Waste accommodation The integration of the oceans into multimedia assessments of waste management has become more and more difficult recently. The mood created by Jacques Cousteau and other environmentalists that the ocean can receive no wastes without suffering unacceptable degradation has been translated into many national and international policies. On the other hand, marine scientists and engineers argue that parts of the oceans can accept some wastes if the wastes are introduced properly. This concept was originally incorporated into the “critical pathways approach” in the United Kingdom, especially for the disposal into the Irish Sea of radioactive wastes from the Sellafield reprocessing plant (12), and later into the “assimilative capacity” approach for domestic and industrial discards in the United States (13). Despite evidence provided by marine scientists and engineers, all ocean dumping must cease in waters under U.S. jurisdiction by 1991, and domestic sewage sludge will not be allowed to enter the U.S. coastal environment after Jan. 1, 1992. Yet in the past successful ocean waste disposal has taken place. For example, the last remaining U.S. ocean site, Deepwater Dumpsite 106, is located over the continental slope off New Jersey. It has been only modestly investigated for effects from the industrial and domestic disposal that has taken place there over the past two decades. Still, its assimilative capacity for wastes can be approximated (14). The limiting factor for industrial waste discharge will be the effect on the biota of the surface waters. The wastes from titanium dioxide production and from the manufacture of organic chemicals created no significant changes in the indigenous organisms, especially the abundant zooplankton. Sublethal effects were noted in the waste plumes at the
site, but they appeared to involve only a very small percentage of the organisms in the water mass.

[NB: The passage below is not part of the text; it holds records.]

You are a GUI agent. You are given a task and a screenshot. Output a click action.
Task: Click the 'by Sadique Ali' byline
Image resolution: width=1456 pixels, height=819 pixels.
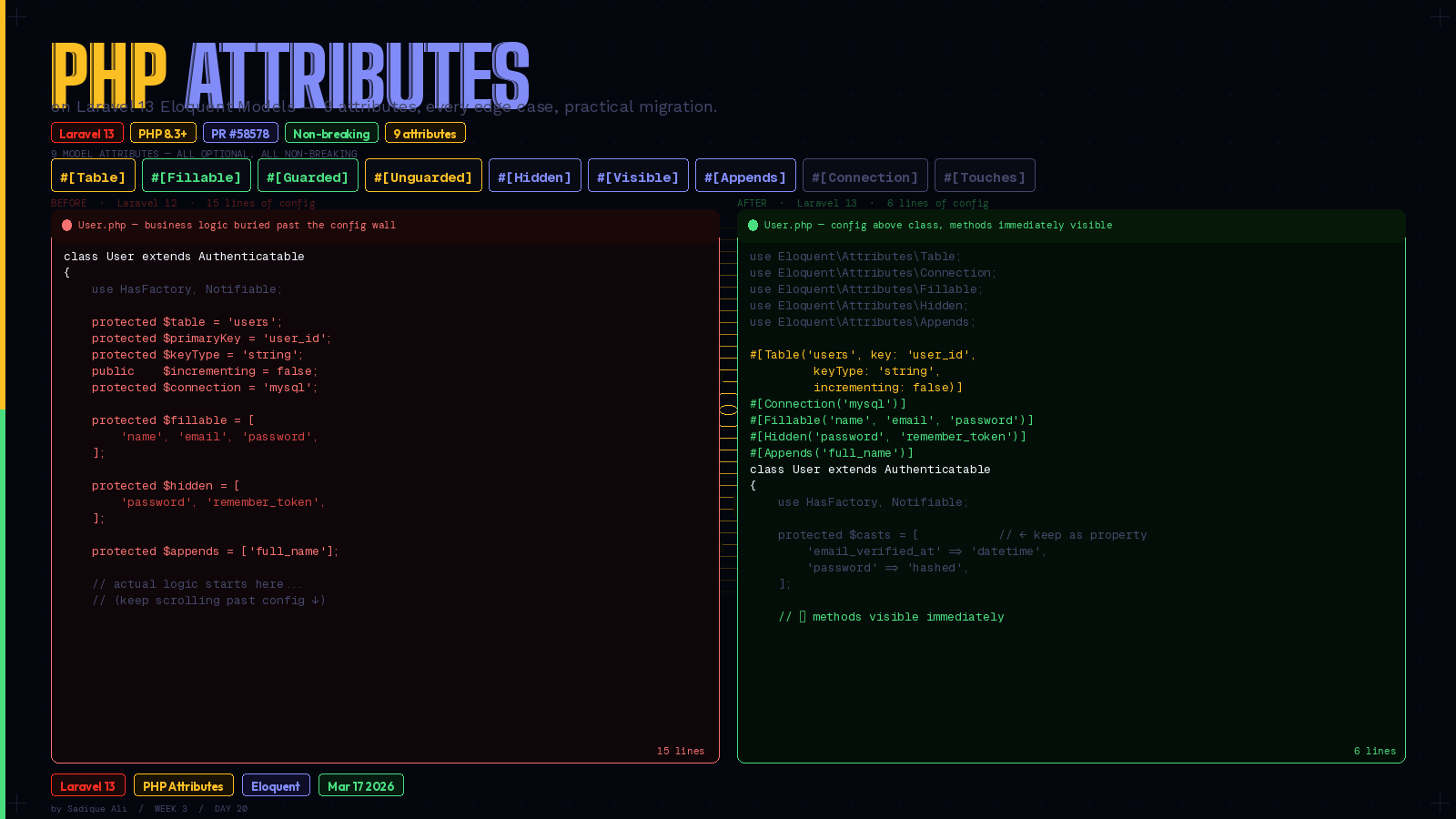click(x=88, y=808)
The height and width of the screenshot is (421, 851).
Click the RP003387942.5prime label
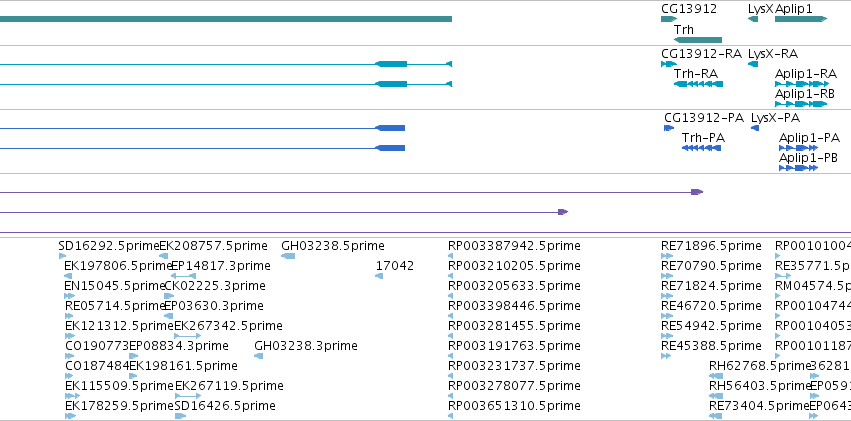(514, 246)
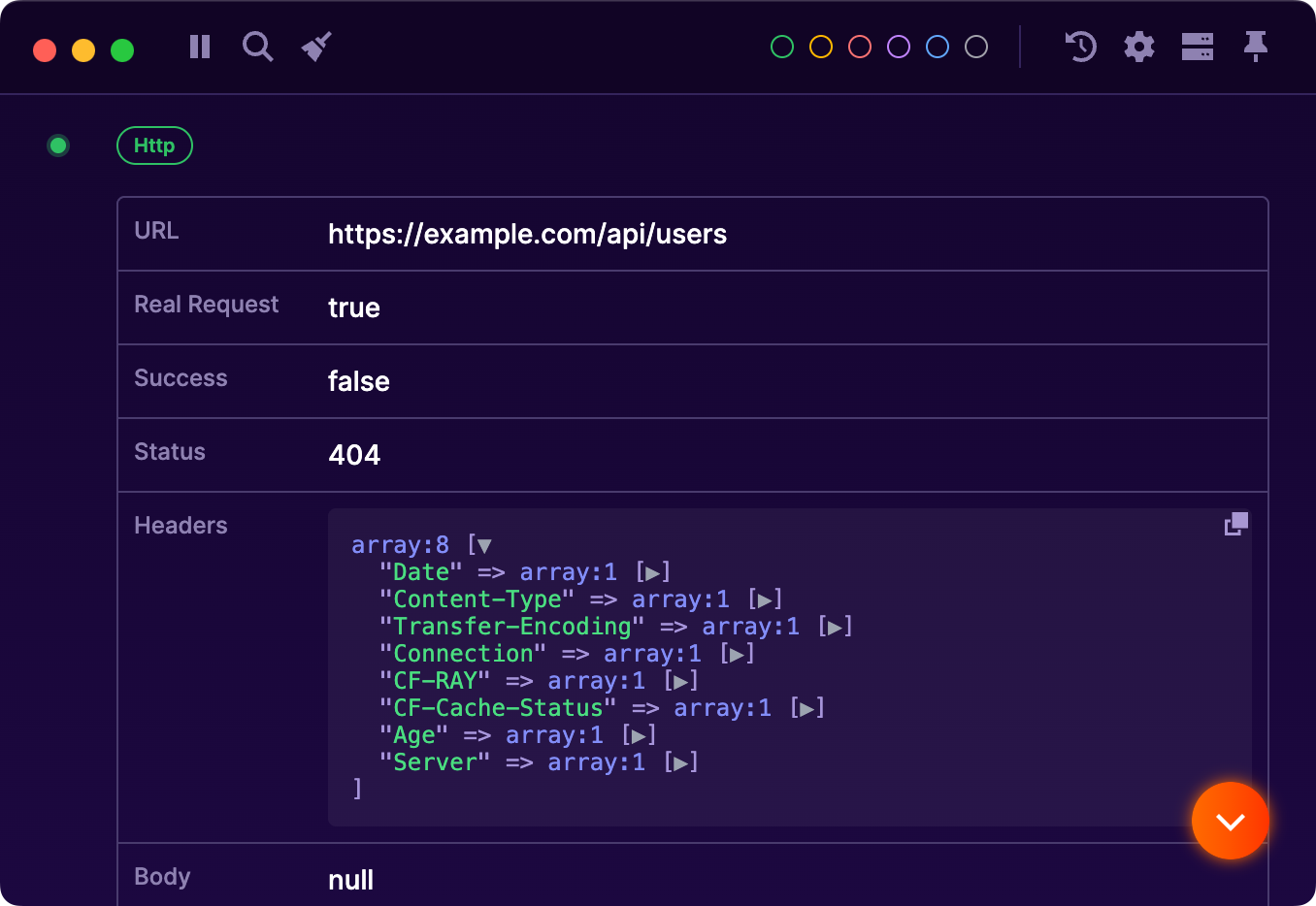The height and width of the screenshot is (906, 1316).
Task: Copy headers using the copy icon
Action: [x=1235, y=523]
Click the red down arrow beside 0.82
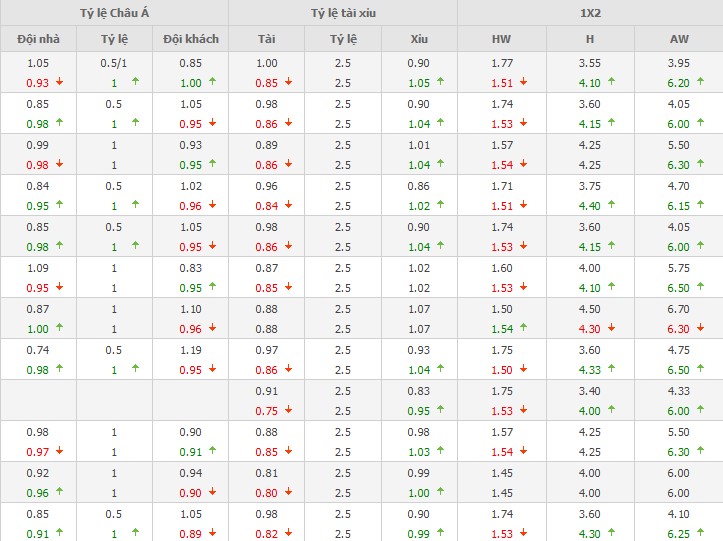 tap(288, 534)
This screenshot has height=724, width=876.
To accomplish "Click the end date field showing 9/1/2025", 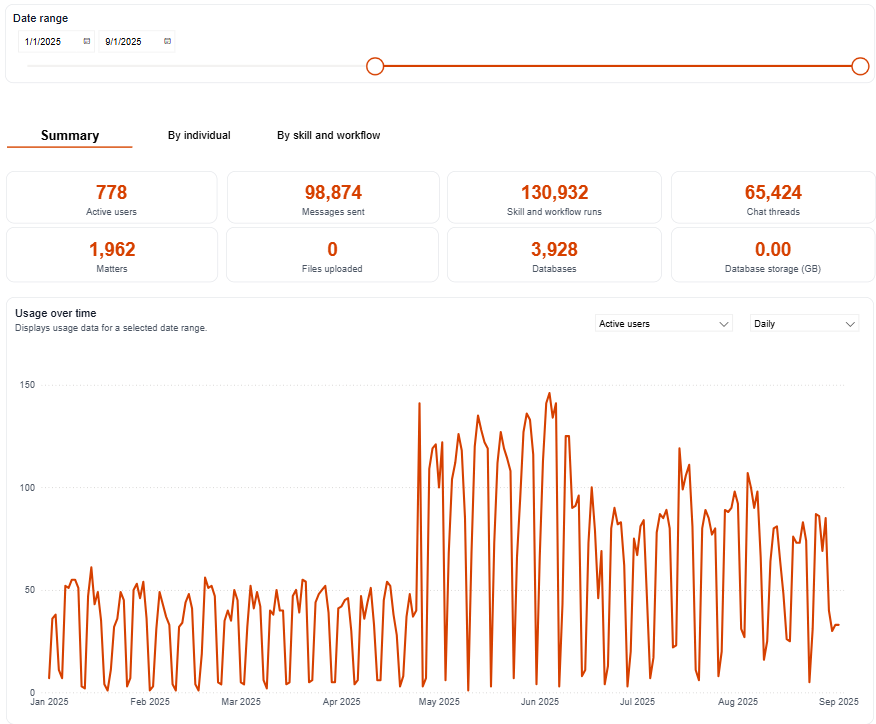I will coord(128,42).
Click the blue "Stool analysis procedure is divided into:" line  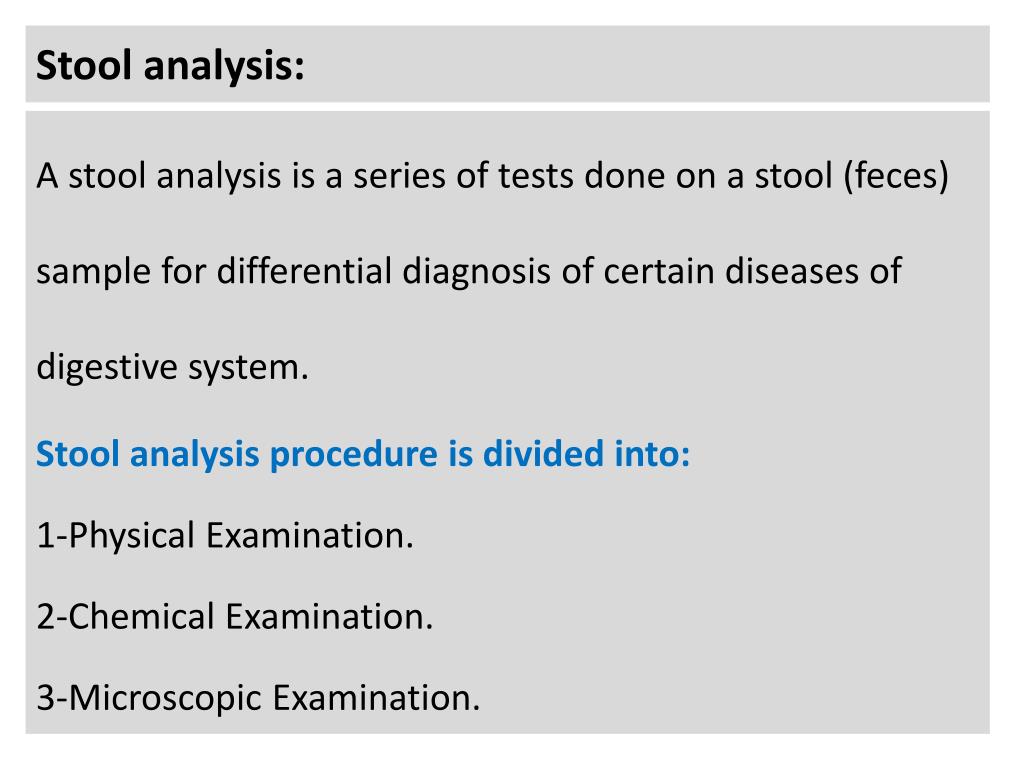click(x=363, y=455)
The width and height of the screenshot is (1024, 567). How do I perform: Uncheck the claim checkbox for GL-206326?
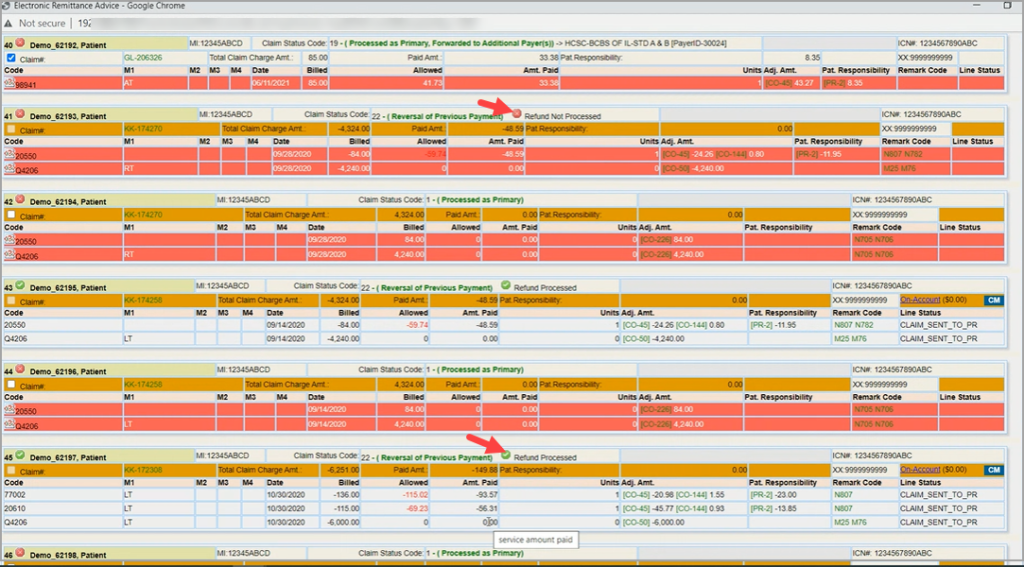point(11,58)
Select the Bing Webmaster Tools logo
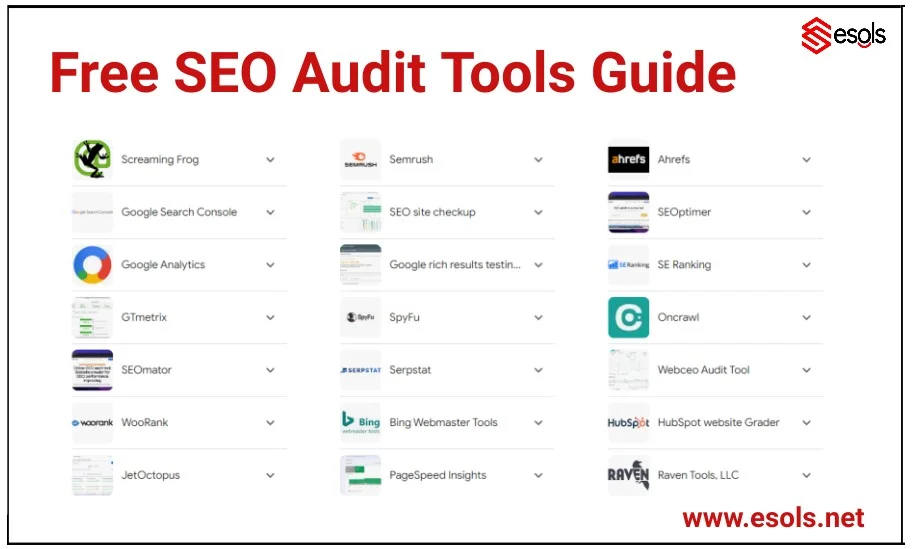The height and width of the screenshot is (549, 912). point(360,423)
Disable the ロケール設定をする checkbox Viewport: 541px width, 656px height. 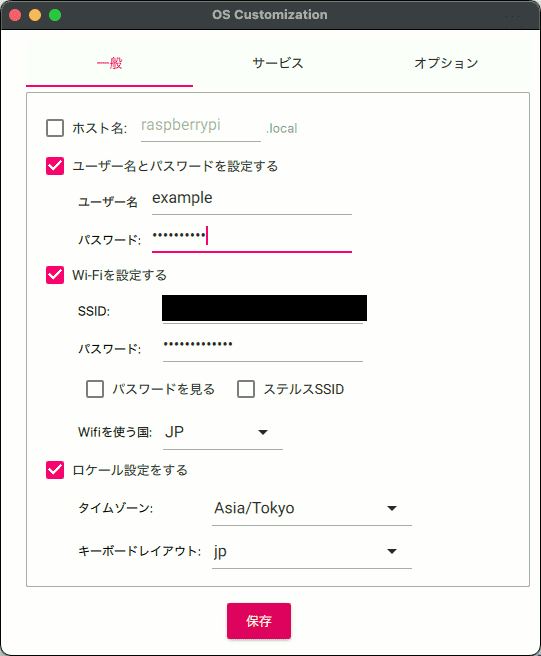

At the rates of dumping in the early 198Os, long-term consequences were judged minimal. The disposition of toxic wastes into the commons is prohibited by the London Dumping Convention, and the thought of such discharges horrifies world citizenry. Yet high-level radioactive waste disposal has been seriously proposed by eminent scientists (15). The fine-grained sediments of the deep sea floor have been suggested as a site to accommodate these highly toxic substances. The areas of such deposits cover about 20% of the Earth’s surface. The radioactive wastes, placed in a chemically stable solid form, would be encased in canisters and introduced to the sediments either gravitationally or by an explosive boosting system that would be activated when the wastes were just above the sediment-water interface (Figure 2). Even hazardous wastes have been successfully disposed of in ocean waters. The classic case involved the ocean disposition in 1970 of around 67 tons of nerve agents held in projectiles (I 6).The munitions were placed in steel-encased concrete vaults and loaded aboard an obsolete World War 11 liberty ship. The vessel was towed to a site about 400 km east of Cape Canaveral, FL, and sunk in 5000 m of water. The ship did not break up on hitting bottom, and there was no evidence that marine biota were subsequently affected by any leakage of toxic agents. As land and air disposal options for waste become less and less attractive, the ocean offers in some instances a reasonable alternative. Land sites are becoming very scarce; incineration of domestic and industrial wastes is fought in many places by environmental groups.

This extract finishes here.